====== MATERIAL FOR THE TASK ======

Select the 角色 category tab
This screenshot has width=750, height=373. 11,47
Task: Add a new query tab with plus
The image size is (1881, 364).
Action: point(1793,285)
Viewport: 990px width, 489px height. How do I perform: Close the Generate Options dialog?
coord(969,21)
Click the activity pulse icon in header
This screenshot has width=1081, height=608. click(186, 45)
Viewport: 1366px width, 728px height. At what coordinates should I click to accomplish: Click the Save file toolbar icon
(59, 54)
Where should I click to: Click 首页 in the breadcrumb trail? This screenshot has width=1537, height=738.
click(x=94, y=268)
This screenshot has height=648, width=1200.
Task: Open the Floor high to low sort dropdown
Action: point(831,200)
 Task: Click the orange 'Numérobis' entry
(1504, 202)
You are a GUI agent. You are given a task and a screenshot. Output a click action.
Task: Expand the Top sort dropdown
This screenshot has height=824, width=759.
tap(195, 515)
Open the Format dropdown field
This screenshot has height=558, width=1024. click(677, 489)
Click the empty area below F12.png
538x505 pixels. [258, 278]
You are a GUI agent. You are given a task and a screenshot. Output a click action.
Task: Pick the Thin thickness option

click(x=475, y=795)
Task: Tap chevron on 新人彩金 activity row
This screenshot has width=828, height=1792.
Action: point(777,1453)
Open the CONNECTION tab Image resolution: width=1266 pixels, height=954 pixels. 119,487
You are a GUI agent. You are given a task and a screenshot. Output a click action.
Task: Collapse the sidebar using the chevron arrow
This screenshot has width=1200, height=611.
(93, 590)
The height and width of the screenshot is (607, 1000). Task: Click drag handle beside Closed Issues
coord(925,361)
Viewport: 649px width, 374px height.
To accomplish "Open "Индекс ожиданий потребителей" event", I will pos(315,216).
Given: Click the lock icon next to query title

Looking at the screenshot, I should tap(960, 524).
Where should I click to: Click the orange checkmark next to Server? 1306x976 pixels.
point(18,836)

======

> _TASK BRIEF_
Nothing in the data may be left out. Copy all of it exactly.

> _TASK OUTPUT_
Select the 角色 category tab
This screenshot has width=750, height=373. 11,47
Task: Add a new query tab with plus
The image size is (1881, 364).
Action: point(1793,285)
Viewport: 990px width, 489px height. How do I perform: Close the Generate Options dialog?
coord(969,21)
Click the activity pulse icon in header
This screenshot has width=1081, height=608. click(186, 45)
Viewport: 1366px width, 728px height. At what coordinates should I click to accomplish: Click the Save file toolbar icon
(59, 54)
Where should I click to: Click 首页 in the breadcrumb trail? This screenshot has width=1537, height=738.
click(x=94, y=268)
This screenshot has height=648, width=1200.
Task: Open the Floor high to low sort dropdown
Action: point(831,200)
 Task: Click the orange 'Numérobis' entry
(1504, 202)
You are a GUI agent. You are given a task and a screenshot. Output a click action.
Task: Expand the Top sort dropdown
This screenshot has height=824, width=759.
tap(195, 515)
Open the Format dropdown field
This screenshot has height=558, width=1024. click(677, 489)
Click the empty area below F12.png
538x505 pixels. [258, 278]
You are a GUI agent. You are given a task and a screenshot. Output a click action.
Task: Pick the Thin thickness option

click(x=475, y=795)
Task: Tap chevron on 新人彩金 activity row
This screenshot has width=828, height=1792.
Action: point(777,1453)
Open the CONNECTION tab Image resolution: width=1266 pixels, height=954 pixels. 119,487
You are a GUI agent. You are given a task and a screenshot. Output a click action.
Task: Collapse the sidebar using the chevron arrow
This screenshot has width=1200, height=611.
(93, 590)
The height and width of the screenshot is (607, 1000). Task: Click drag handle beside Closed Issues
coord(925,361)
Viewport: 649px width, 374px height.
To accomplish "Open "Индекс ожиданий потребителей" event", I will pos(315,216).
Given: Click the lock icon next to query title

Looking at the screenshot, I should tap(960, 524).
Where should I click to: Click the orange checkmark next to Server? 1306x976 pixels.
point(18,836)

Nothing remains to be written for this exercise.